EXERCISE AIM ▸
For the records that follow, give the number of lines containing the word "agent", with no added text.

(Stored data entries)
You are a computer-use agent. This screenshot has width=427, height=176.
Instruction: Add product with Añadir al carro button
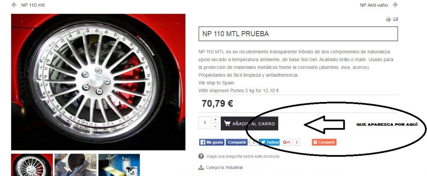click(250, 123)
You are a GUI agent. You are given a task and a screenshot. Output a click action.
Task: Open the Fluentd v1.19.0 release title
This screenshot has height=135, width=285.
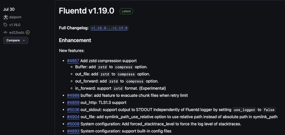(86, 11)
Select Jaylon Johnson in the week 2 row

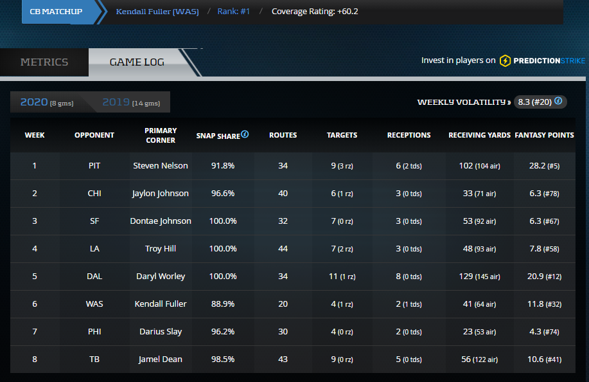pyautogui.click(x=161, y=194)
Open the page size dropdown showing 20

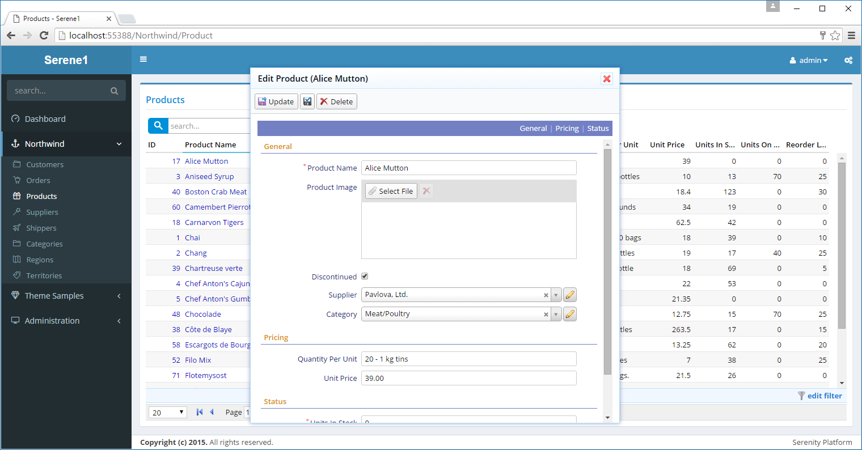tap(167, 413)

ANSWER ▸
2